Harare, Zimbabwe – Swedish State Secretary for International Development Cooperation Ms. Ulrika Modéer has pledged commitment to support the Sexual Reproductive Health and Rights (SRHR) agenda in Zimbabwe to reach women and young women with essential and life-saving services.
Ms Modeer was in Zimbabwe to review and discuss Sweden's current and future engagement in the country as the Swedish Government prepares for a new 5-year Development Cooperation Strategy for Zimbabwe.
She was accompanied by the Swedish Ambassador to Zimbabwe, Ms Sofia Calltorp, and Permanent Secretary of Health in the Ministry of Health and Child Care, Dr Gerald Gwinji, UNFPA - Zimbabwe Representative, Mr Cheikh Tidiane Cisse and UNICEF Deputy Representative, Dr. Jane Muita. Also accompanying her was Ms. Maria Selin (Head of Development Cooperation, Embassy of Sweden), Ms. Ami Larsson (Head of Central, Eastern and Southern Africa Desk, Swedish Ministry of Foreign Affairs), Ms. Carolina Benedictsson (Zimbabwe Desk-officer, Swedish Ministry of Foreign Affairs) and Ms. Angelica Broman (Health Expert and 1st Secretary, Embassy of Sweden).
Ms Modeer visited a health facility, Edith Opperman Clinic – located in one of the oldest and poorest suburbs of Harare - which offers Maternal Neonatal Child Health services. At this clinic UNFPA also supports Cervical Cancer screening and treatment (Cryotherapy). About 2000 women have been screened in the facility since it started in 2014. She also visited the Sexual Gender Based Violence (SGBV) Clinic housed at the Edith Opperman Clinic. This MSF run clinic offers practical training to health personnel training on clinical management of SGBV with support from UNFPA.
The Swedish delegation also visited Mbare Sex Work Clinic which is part of the National Sex Work Programme coordinated by the National AIDS Council and the Ministry of Health and Child Care and implemented by Centre for Sexual Health and HIV AIDS Research Zimbabwe (CeSHHAR). The programme is done with financial and technical support from UNFPA, Sweden, Britain and Ireland. It seeks to reduce HIV infection among Sex workers; reduce HIV transmission to their clients; and improve the rights of sex workers. The programme is operated through 36 centers in areas with a high concentration of sex workers (6 static and 30 outreach sites). Sex workers are provided with clinical services such as HIV testing and counselling, STI screening and treatment, referrals to ART and PReP, family planning and treatment of minor ailments and non-clinical services such as general counselling, legal advice and support.
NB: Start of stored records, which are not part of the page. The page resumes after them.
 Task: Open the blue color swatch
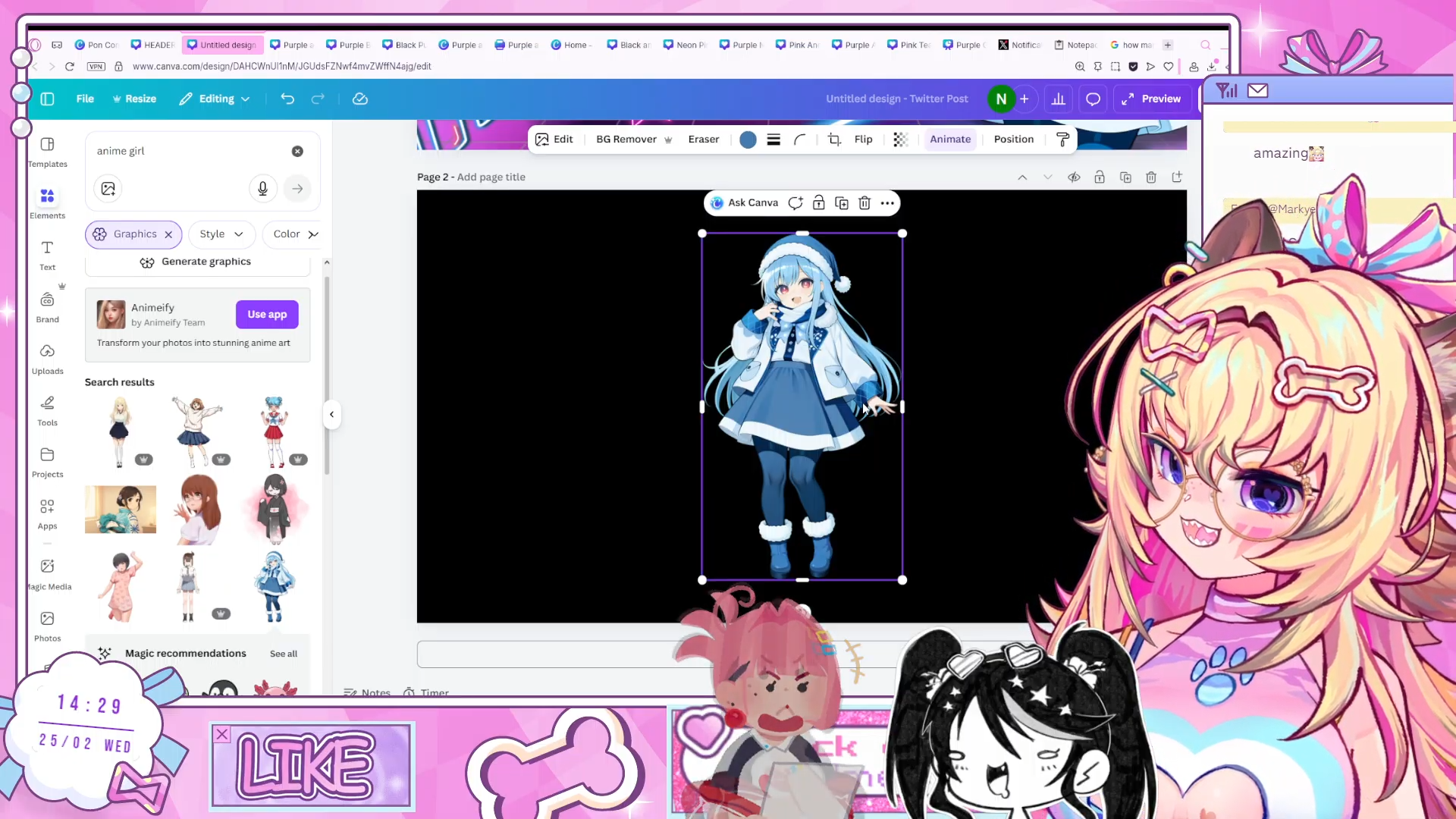748,140
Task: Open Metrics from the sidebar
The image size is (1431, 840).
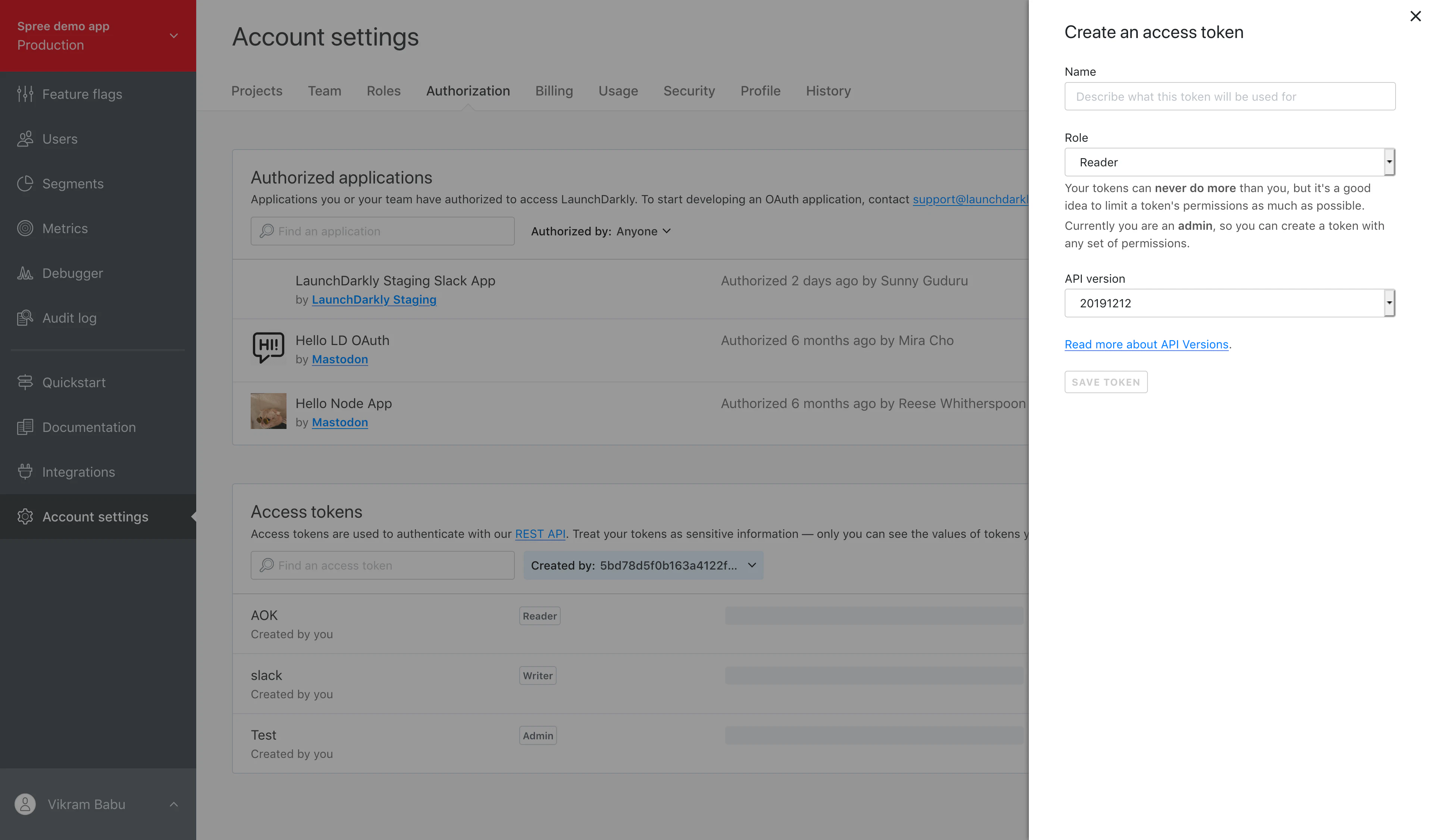Action: [25, 228]
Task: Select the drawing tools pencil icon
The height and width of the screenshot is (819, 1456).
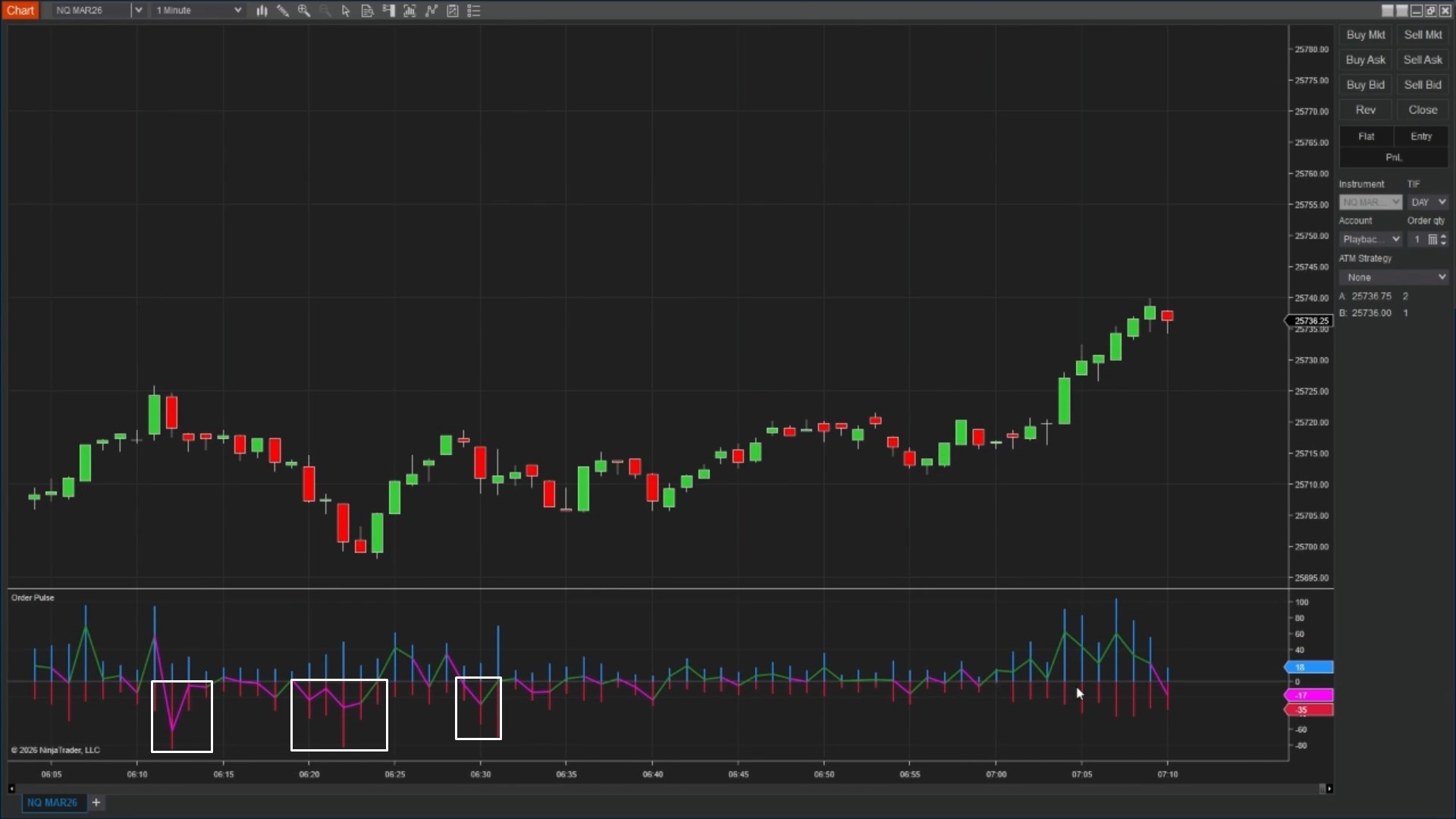Action: (x=283, y=11)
The last stop for the mission was at NatPharm, a parastatal under the Ministry of Health and Child Care which is responsible for the storage and distribution of medicines and supplies to health institutions across the country. UNFPA procures VIAC commodities, key contraceptives and maternal drugs and which are stored and distributed through the nationals system coordinated by NatPharm.
Ms Modeer also met with few selected United Nations Country Team members and the Resident Coordinator Mr Bishow Parajuli.
Speaking at the end of her mission Ms Modeer confirmed the priorities of SIDA support in Zimbabwe are health, gender and environment. She reaffirmed strong support to the Sexual Reproductive Health and Rights agenda.
“We are continuing our long standing relations with Zimbabwe with a new development cooperation strategy for the coming 5 years,” Swedish State Secretary, Ms. Modeer
“We are following with great interest political and economic reforms in the country," said Ms. Modeer. "We work with good governance, rule of law, human rights with a variety of Zimbabwean actors but also within the area of health where we focus on SRHR for women and young people. We will also introduce a new area of work, environment and climate change because this affects Zimbabwe a lot.”
UNFPA Country Representative Cheikh Tidiane Cisse said it is through support from the development partners such as the Government of Sweden that has ensured women and young people in Zimbabwe are reached with essential and life saving SRH services.
“We are very grateful to Sweden for the support to our work as UNFPA which has and is continuing to make a huge difference in the lives of many women and young people,” said Cisse. “We look forward to greater cooperation in the future.”